DEVELOPMENT OF QUALITY CONTROL COBOTICS AND MECHATRONICS SYSTEM USING ARDUINO UNO AND RASPBERRY PI 5 WITH DBMS
Keywords:
quality control, cobotics, mechatronics, arduino uno, raspberry pi 5, dbmsAbstract
Technological innovations have significantly influenced industries, particularly in manufacturing. With increasing consumer demand for high-quality products, businesses continually seek methods to improve production processes and efficiency. Traditionally, quality control in manufacturing has been conducted manually, a process that is time-consuming and prone to human error. However, the emergence of technologies such as database management systems (DBMS), Arduino, Raspberry Pi, and collaborative robots (cobots) has enabled the creation of automated quality control systems that are more accurate and efficient.

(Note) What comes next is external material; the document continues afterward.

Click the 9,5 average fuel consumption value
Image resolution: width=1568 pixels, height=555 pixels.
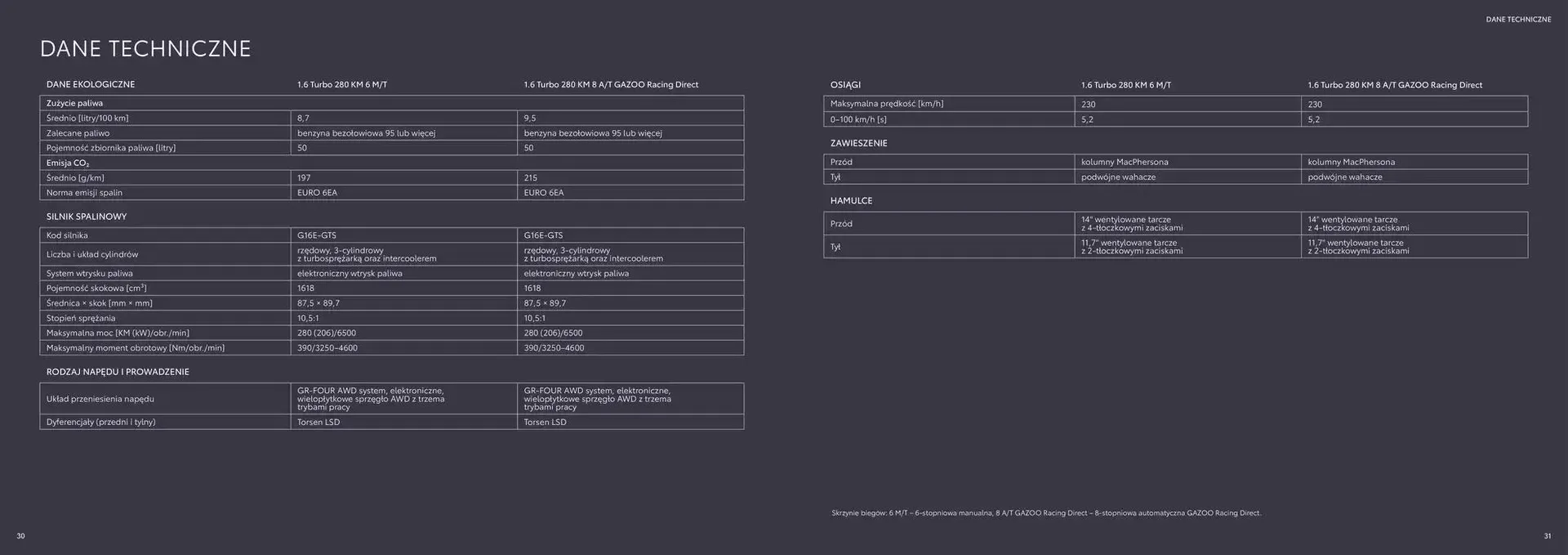530,119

This study focuses on the development of a Quality Control System using Arduino Uno and Raspberry Pi 5 with DBMS, representing a substantial advancement in quality control technology. This study employs the Experimental Prototyping Method to ensure accuracy, consistency, and uniform testing. A Quality Control Cobotics and Mechatronics System is constructed using integrated hardware and software components. The system incorporates ESP8266 modules, Arduino Unos, Raspberry Pi, and wireless communication to facilitate data collection, remote control, and image processing for visual inspections. The developed cobotic system prototype utilized motors, microcontroller units, UPS batteries, and electrical regulators to operate servo motors and conveyor belt movements. MongoDB served as the database for data classification and real-time updates. The system achieved over 95% inspection accuracy with a 0.5-second response time. Despite these strengths, the results also revealed that camera-based inspections were highly sensitive to lighting conditions, and Arduino’s memory and processing limitations restricted the execution of complex computations. The researchers validated the theoretical framework through preliminary simulations and prototype experiments, confirming the feasibility of the proposed system. The findings supported the hypotheses, demonstrated successful assembly, and highlighted areas for further refinement. The integration of cobotics and mechatronics principles with Arduino Uno, Raspberry Pi 5, and DBMS presented a cost-effective, open-source solution for intelligent manufacturing. This hybrid system successfully bridged mechanical inspection with digital intelligence, offering industries a practical pathway to modernize quality control processes and reduce reliance on manual inspections.